Erick Stoll and Chase Whiteside’s latest collaboration, América, explores the tumultuous journey of protection of the elder in age. It features three brothers: Diego, Bruno and Rodrigo, and of course, their grandmother América. The journey for the four unfolds after their father is unfairly imprisoned and the young men are left to lead lives in a busy world while caring for their 93-year-old grandmother, who requires extensive attention.
It could be suggested that aged care facilities have become a part of the natural aging process. When we are infants we are taken care of by family and when we become old, we again need to be taken care of. However, in that last cycle it is not always family that takes care of us. As of June 2017 in Australia, 148,000 Australians were admitted into both respite care and permanent residential aged care facilities.
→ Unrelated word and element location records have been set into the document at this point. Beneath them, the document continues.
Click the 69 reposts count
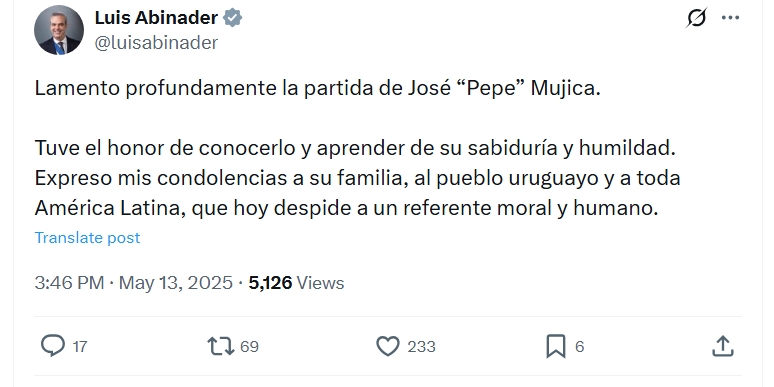(249, 347)
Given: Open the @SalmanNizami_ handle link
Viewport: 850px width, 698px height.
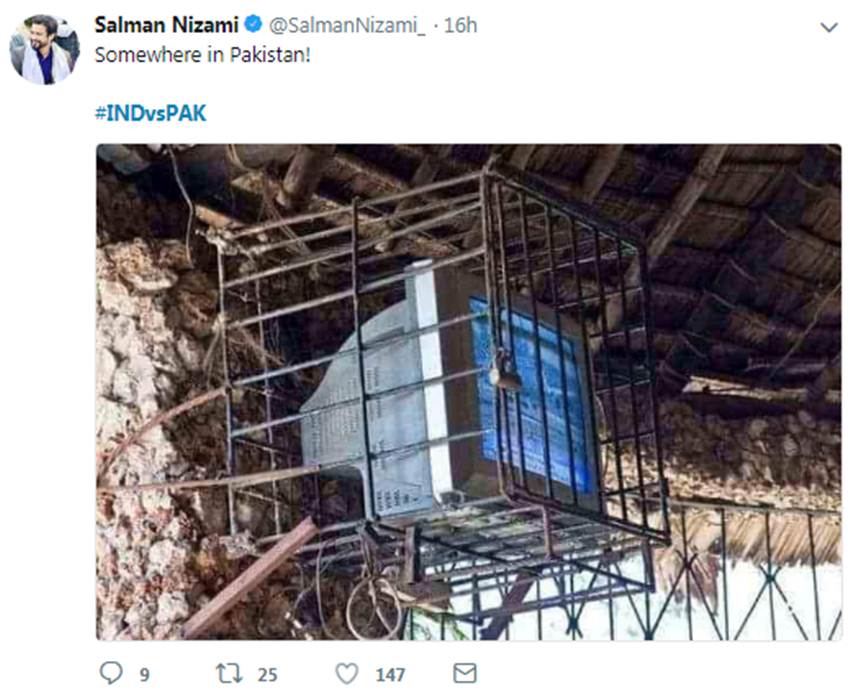Looking at the screenshot, I should [346, 26].
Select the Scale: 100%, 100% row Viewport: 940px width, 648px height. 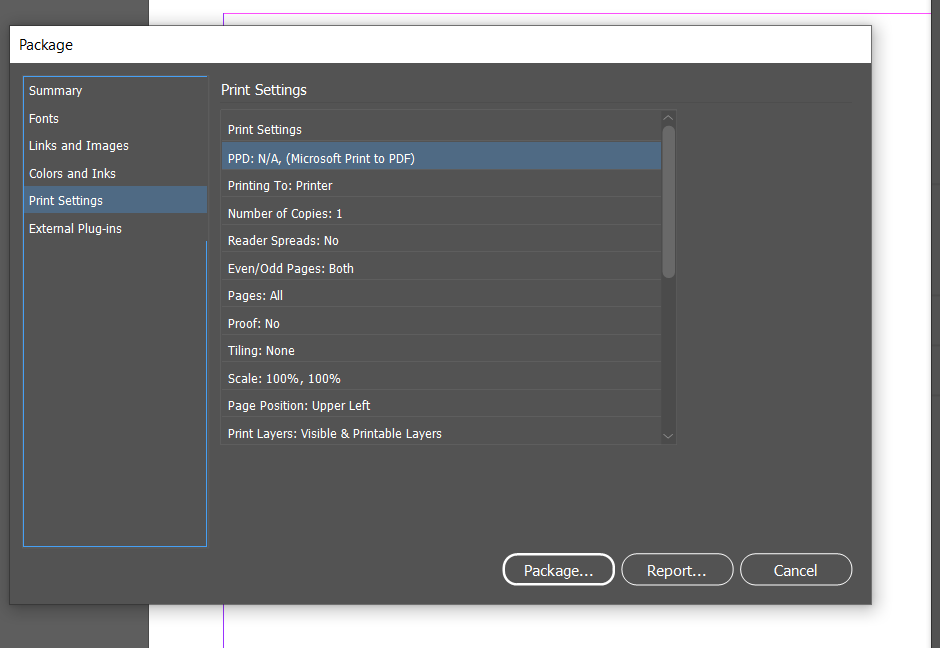[440, 378]
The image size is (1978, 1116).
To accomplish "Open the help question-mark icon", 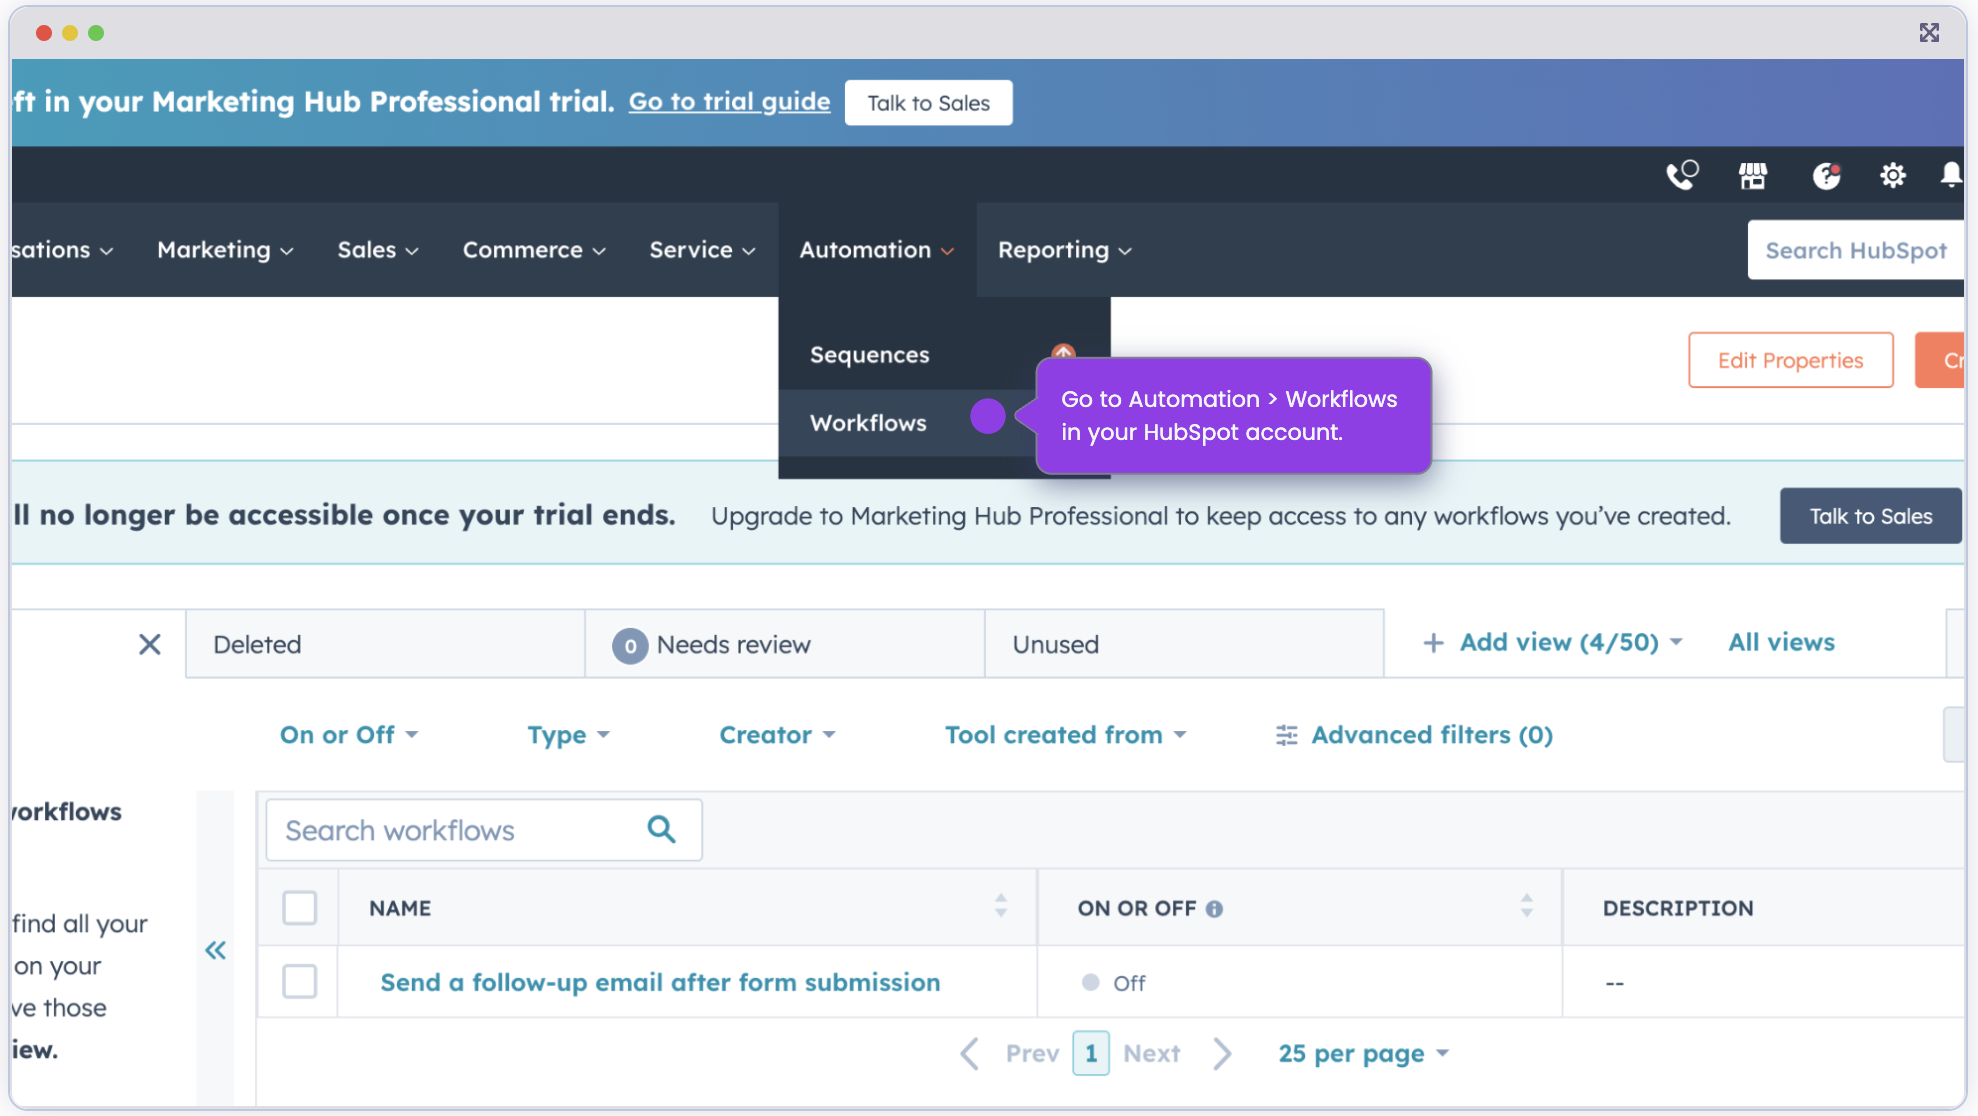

Permanent aged care facilities are common in today’s society, however, in none of the scenes do Stoll or Whiteside imply a hint of inclination to place América into a permanent aged care facility. The struggle faced by her family has strong visceral impact: our hearts break with every downturn América makes, every cry she has and the intense resistance she sometimes has to their care. There are deafening silences in the film that make you wonder why they are doing it all. Then, when you see one of the brothers laugh or smile at her, you remember: it is all for love.
Stoll and Whiteside depict the story in a raw, no holds barred manner. We watch the brothers fight; we watch América cry, laugh and experience fear. But, despite all of the turmoil we see on screen, it is undeniable that the strongest feeling communicated in the film is love. The brothers are fighting for each other – and for their grandmother.
América is a welcome encouragement to all facing the prospect of looking after an ageing family member. It demonstrates that, in some cases, aged care facilities do not have to be the answer; sometimes, you just have to band together and make it work.